## Exercise details
What lines in the listing include "width"? Return a copy of each.

## Data for this exercise
------------
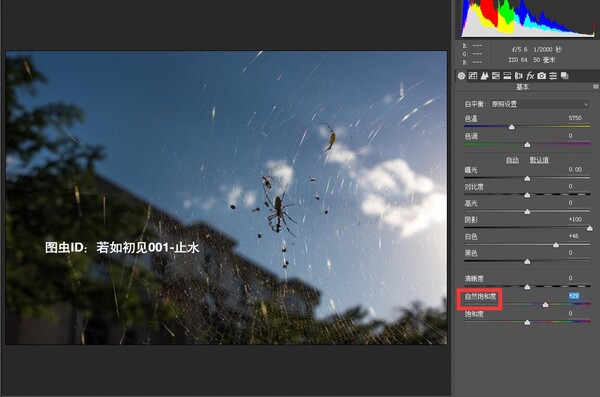Click the 白色 whites slider handle

click(556, 245)
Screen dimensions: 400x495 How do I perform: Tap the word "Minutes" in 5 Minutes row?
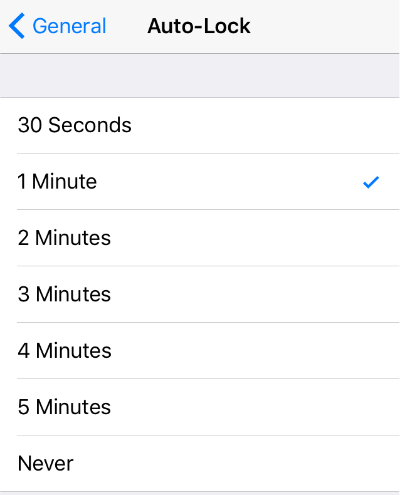[73, 407]

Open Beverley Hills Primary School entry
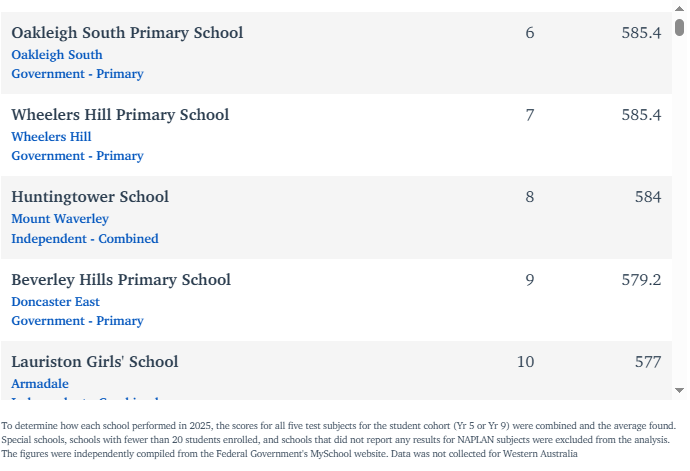(121, 280)
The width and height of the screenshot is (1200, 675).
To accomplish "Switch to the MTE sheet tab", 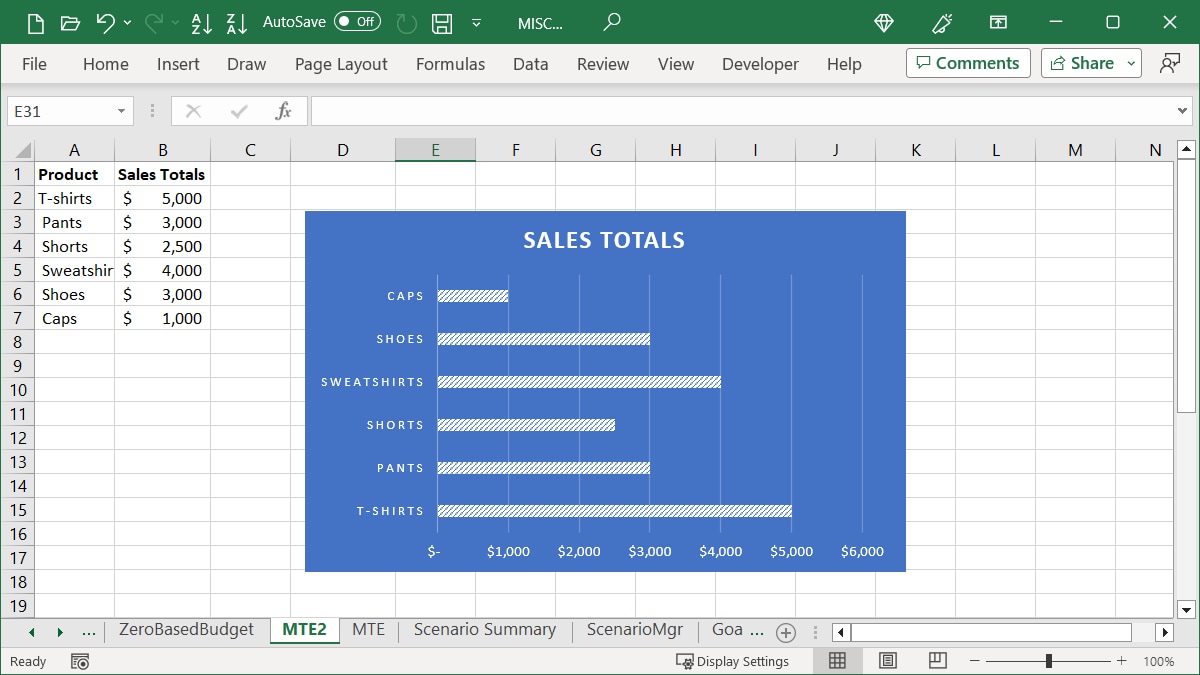I will [369, 630].
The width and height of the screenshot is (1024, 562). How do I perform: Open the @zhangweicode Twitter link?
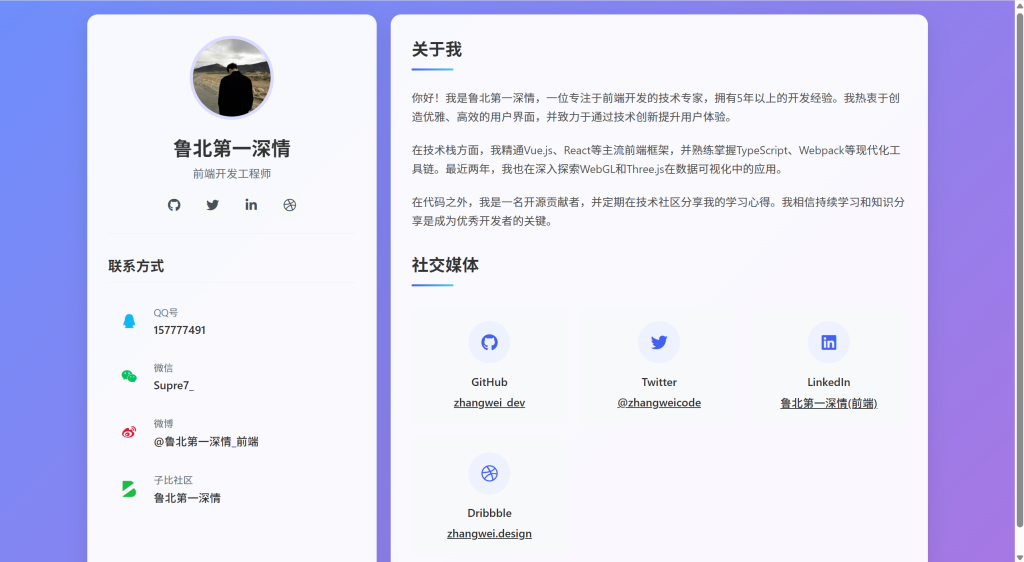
------------
## The completed task
The width and height of the screenshot is (1200, 675).
The width and height of the screenshot is (1024, 562). How do I perform: Open the @zhangweicode Twitter link?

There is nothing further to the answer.